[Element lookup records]
---------------
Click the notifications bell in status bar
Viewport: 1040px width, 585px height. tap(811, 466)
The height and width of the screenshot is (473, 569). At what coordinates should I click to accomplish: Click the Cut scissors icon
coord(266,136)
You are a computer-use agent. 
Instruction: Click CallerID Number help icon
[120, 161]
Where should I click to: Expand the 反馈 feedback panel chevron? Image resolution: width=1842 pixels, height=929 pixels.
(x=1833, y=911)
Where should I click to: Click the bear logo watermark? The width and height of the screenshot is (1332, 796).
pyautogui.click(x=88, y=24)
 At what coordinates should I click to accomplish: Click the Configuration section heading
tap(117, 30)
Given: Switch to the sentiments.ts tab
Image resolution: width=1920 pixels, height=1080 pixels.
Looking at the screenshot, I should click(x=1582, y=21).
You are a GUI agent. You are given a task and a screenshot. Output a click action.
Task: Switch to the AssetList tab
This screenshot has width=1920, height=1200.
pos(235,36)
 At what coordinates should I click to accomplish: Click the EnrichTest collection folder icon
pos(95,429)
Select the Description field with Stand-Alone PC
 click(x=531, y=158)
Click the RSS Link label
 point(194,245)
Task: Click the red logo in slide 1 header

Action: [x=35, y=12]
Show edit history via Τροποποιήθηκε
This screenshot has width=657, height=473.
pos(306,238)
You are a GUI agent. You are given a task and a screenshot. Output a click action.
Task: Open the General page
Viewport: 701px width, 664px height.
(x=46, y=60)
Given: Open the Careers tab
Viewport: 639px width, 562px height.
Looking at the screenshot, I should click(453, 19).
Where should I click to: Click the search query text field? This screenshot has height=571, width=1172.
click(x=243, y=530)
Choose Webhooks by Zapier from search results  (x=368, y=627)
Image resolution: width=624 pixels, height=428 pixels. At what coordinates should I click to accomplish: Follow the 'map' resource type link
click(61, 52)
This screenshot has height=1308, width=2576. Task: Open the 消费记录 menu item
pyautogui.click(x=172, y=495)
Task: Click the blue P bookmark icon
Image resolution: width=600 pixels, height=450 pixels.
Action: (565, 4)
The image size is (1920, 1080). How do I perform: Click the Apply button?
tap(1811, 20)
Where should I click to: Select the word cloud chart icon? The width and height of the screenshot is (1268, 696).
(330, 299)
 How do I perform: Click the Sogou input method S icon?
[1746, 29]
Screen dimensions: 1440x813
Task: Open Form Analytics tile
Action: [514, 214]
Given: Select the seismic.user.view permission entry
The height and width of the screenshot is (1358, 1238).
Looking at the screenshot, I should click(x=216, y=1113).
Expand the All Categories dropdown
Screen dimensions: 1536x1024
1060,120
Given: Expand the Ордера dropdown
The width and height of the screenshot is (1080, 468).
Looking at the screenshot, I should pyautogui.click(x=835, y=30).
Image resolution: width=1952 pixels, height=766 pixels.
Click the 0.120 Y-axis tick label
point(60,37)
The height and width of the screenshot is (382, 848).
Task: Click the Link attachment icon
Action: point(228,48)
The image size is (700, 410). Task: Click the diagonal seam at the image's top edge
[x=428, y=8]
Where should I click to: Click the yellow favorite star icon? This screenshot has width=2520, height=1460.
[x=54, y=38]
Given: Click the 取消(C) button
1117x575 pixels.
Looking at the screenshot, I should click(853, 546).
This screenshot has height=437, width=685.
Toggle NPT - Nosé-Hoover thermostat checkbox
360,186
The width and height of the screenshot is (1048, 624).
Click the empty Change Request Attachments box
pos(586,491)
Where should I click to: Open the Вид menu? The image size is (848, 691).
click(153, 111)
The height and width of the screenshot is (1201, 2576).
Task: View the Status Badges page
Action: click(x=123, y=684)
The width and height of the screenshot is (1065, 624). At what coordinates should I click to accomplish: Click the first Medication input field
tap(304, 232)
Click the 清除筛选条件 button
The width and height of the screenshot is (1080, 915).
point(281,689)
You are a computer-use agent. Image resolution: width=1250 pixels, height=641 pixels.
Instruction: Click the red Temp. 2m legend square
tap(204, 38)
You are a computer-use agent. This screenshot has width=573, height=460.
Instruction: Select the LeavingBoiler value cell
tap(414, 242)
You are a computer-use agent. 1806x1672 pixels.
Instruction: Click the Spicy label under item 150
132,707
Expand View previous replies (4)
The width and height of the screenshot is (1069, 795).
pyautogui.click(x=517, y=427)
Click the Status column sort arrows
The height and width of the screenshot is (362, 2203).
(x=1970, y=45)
---------------
§ PROBLEM TO SOLVE
Repeat the lines above word for word, from the line with "This screenshot has height=1308, width=2576." up to and including the line with "tap(204, 38)".

§ CORRECT RESULT
This screenshot has height=1308, width=2576. Task: Open the 消费记录 menu item
pyautogui.click(x=172, y=495)
Task: Click the blue P bookmark icon
Image resolution: width=600 pixels, height=450 pixels.
Action: (565, 4)
The image size is (1920, 1080). How do I perform: Click the Apply button?
tap(1811, 20)
Where should I click to: Select the word cloud chart icon? The width and height of the screenshot is (1268, 696).
(330, 299)
 How do I perform: Click the Sogou input method S icon?
[1746, 29]
Screen dimensions: 1440x813
Task: Open Form Analytics tile
Action: [514, 214]
Given: Select the seismic.user.view permission entry
The height and width of the screenshot is (1358, 1238).
Looking at the screenshot, I should click(x=216, y=1113).
Expand the All Categories dropdown
Screen dimensions: 1536x1024
1060,120
Given: Expand the Ордера dropdown
The width and height of the screenshot is (1080, 468).
Looking at the screenshot, I should pyautogui.click(x=835, y=30).
Image resolution: width=1952 pixels, height=766 pixels.
Click the 0.120 Y-axis tick label
point(60,37)
The height and width of the screenshot is (382, 848).
Task: Click the Link attachment icon
Action: point(228,48)
The image size is (700, 410). Task: Click the diagonal seam at the image's top edge
[x=428, y=8]
Where should I click to: Click the yellow favorite star icon? This screenshot has width=2520, height=1460.
[x=54, y=38]
Given: Click the 取消(C) button
1117x575 pixels.
Looking at the screenshot, I should click(853, 546).
This screenshot has height=437, width=685.
Toggle NPT - Nosé-Hoover thermostat checkbox
360,186
The width and height of the screenshot is (1048, 624).
Click the empty Change Request Attachments box
pos(586,491)
Where should I click to: Open the Вид menu? The image size is (848, 691).
click(153, 111)
The height and width of the screenshot is (1201, 2576).
Task: View the Status Badges page
Action: click(x=123, y=684)
The width and height of the screenshot is (1065, 624). At what coordinates should I click to accomplish: Click the first Medication input field
tap(304, 232)
Click the 清除筛选条件 button
The width and height of the screenshot is (1080, 915).
point(281,689)
You are a computer-use agent. Image resolution: width=1250 pixels, height=641 pixels.
Instruction: Click the red Temp. 2m legend square
tap(204, 38)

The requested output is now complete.